As I said before there will be many hard working family's who will move in because they want a better life for there kids. But there will also be a number of problems move in at the same time that will impact or city.
Posted by Diversify School Scores, a resident of the Birdland neighborhood, on Jan 30, 2013 at 11:37 am
Large numbers of "affordable" and government subsidized housing units are needed to diversify Pleasanton's stratospheric school scores. These test scores are not representative of the diverse population in the Bay Area. Furthermore, the strong correlation between housing prices and school test scores will bring about an overall lowering of prices on dwellings as the test scores become diversified to a more proper level. Dropping house prices will in turn help to make Pleasanton more affordable to those who are currently shut out. All of this is consistent with the wishes of residents who have become increasing "progressive" in their recent voting trends.
Posted by Elizabeth, a member of the Amador Valley High School community, on Jan 30, 2013 at 3:24 pm
Kathleen, I wasn't saying I agree with the facilities plan, in fact I think it was a big waste of money and time at this point. what I was responding to was the accusation that it was the district's fault that the developer hadn't had the time to review or have input on it.
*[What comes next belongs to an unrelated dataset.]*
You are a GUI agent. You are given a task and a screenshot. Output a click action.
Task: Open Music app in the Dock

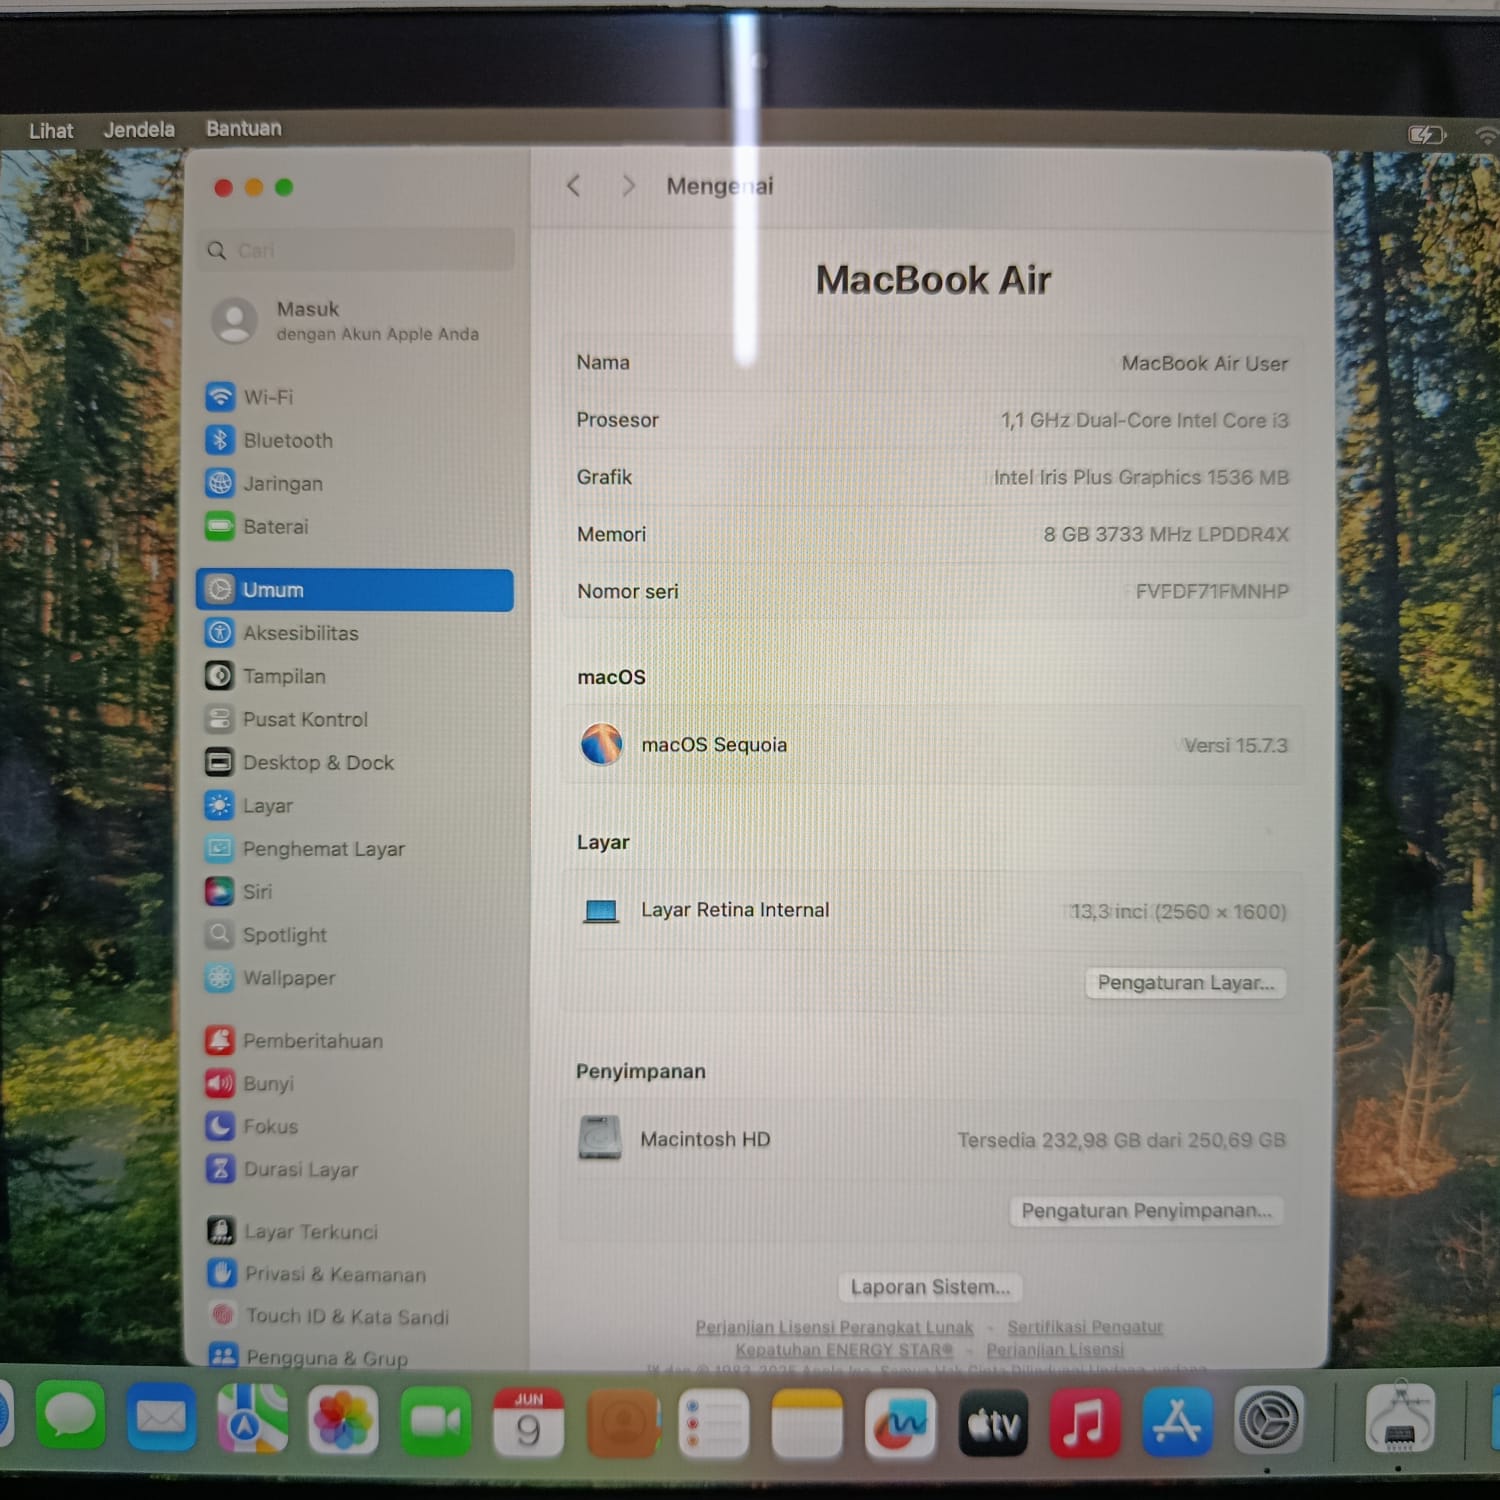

Posted by Jill, a resident of the Birdland neighborhood, on Jan 30, 2013 at 6:22 pm
While the developer wants the district to halt the plan until they hear from the developer, I think it can go the other way around. The developer should be halted until the facility plan is completed. We need to know what the real impacts from the new development will be and make sure that new development pays the total cost of their impact to the community.
The current residents should not be told to subsidize the new housing going in. The State wants the subsidized housing so the State should be coming up with the funds to implement it.